• _SET TASK A_: In the message about per-node WAL/buffer usage tracking, write out the stretch from "On Tue, Apr" through "this up now." again, putting "add-ons" wherever "plugins" appears.
• _SET TASK B_: Translate this sentence from the message about per-node WAL/buffer usage tracking into Spanish: "This change is pretty simple, and could still make sense to get into 19."

Re: Stack-based tracking of per-node WAL/buffer usage

From: Lukas Fittl <lukas(at)fittl(dot)com>
To: Andres Freund <andres(at)anarazel(dot)de>
Cc: Heikki Linnakangas <hlinnaka(at)iki(dot)fi>, PostgreSQL Hackers <pgsql-hackers(at)lists(dot)postgresql(dot)org>, Tomas Vondra <tomas(at)vondra(dot)me>, Peter Smith <smithpb2250(at)gmail(dot)com>, Zsolt Parragi <zsolt(dot)parragi(at)percona(dot)com>
Subject: Re: Stack-based tracking of per-node WAL/buffer usage
Date: 2026-04-07 22:27:45
Message-ID: CAP53PkzpJ39HFRGaMR7n5kSsNuqui3TJ3Gw_FU7k_qjdBvT6hg@mail.gmail.com
Views: Whole Thread | Raw Message | Download mbox | Resend email
Thread:
Lists: pgsql-hackers

On Tue, Apr 7, 2026 at 3:19 PM Andres Freund <andres(at)anarazel(dot)de> wrote:
>
> Hi,
>
> On 2026-04-07 13:30:11 -0700, Lukas Fittl wrote:
> > 0001 is the change to make queryDesc->totaltime be allocated by
> > ExecutorStart instead of plugins themselves, and adds a
> > queryDesc->totaltime_options to have plugins request which level of
> > summary instrumentation they need. This change is pretty simple, and
> > could still make sense to get into 19. Because of the earlier
> > Instrumentation refactoring that was pushed (thanks!) we're already
> > asking extensions allocating queryDesc->totaltime to modify their use
> > of InstrAlloc, so I think we might as well clean this up now.

• _INFORMATION SHOWN_:
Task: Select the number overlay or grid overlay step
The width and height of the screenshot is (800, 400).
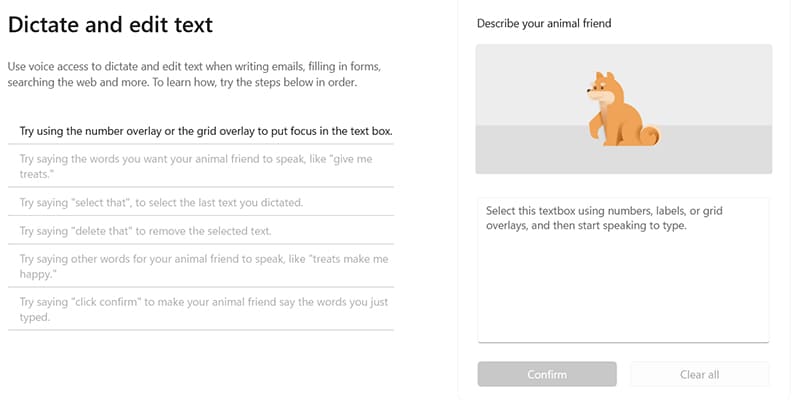Action: [206, 131]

• _RESPONSE A_:
On Tue, Apr 7, 2026 at 3:19 PM Andres Freund <andres(at)anarazel(dot)de> wrote:
>
> Hi,
>
> On 2026-04-07 13:30:11 -0700, Lukas Fittl wrote:
> > 0001 is the change to make queryDesc->totaltime be allocated by
> > ExecutorStart instead of add-ons themselves, and adds a
> > queryDesc->totaltime_options to have add-ons request which level of
> > summary instrumentation they need. This change is pretty simple, and
> > could still make sense to get into 19. Because of the earlier
> > Instrumentation refactoring that was pushed (thanks!) we're already
> > asking extensions allocating queryDesc->totaltime to modify their use
> > of InstrAlloc, so I think we might as well clean this up now.

• _RESPONSE B_: Este cambio es bastante sencillo y todavía podría tener sentido incluirlo en la 19.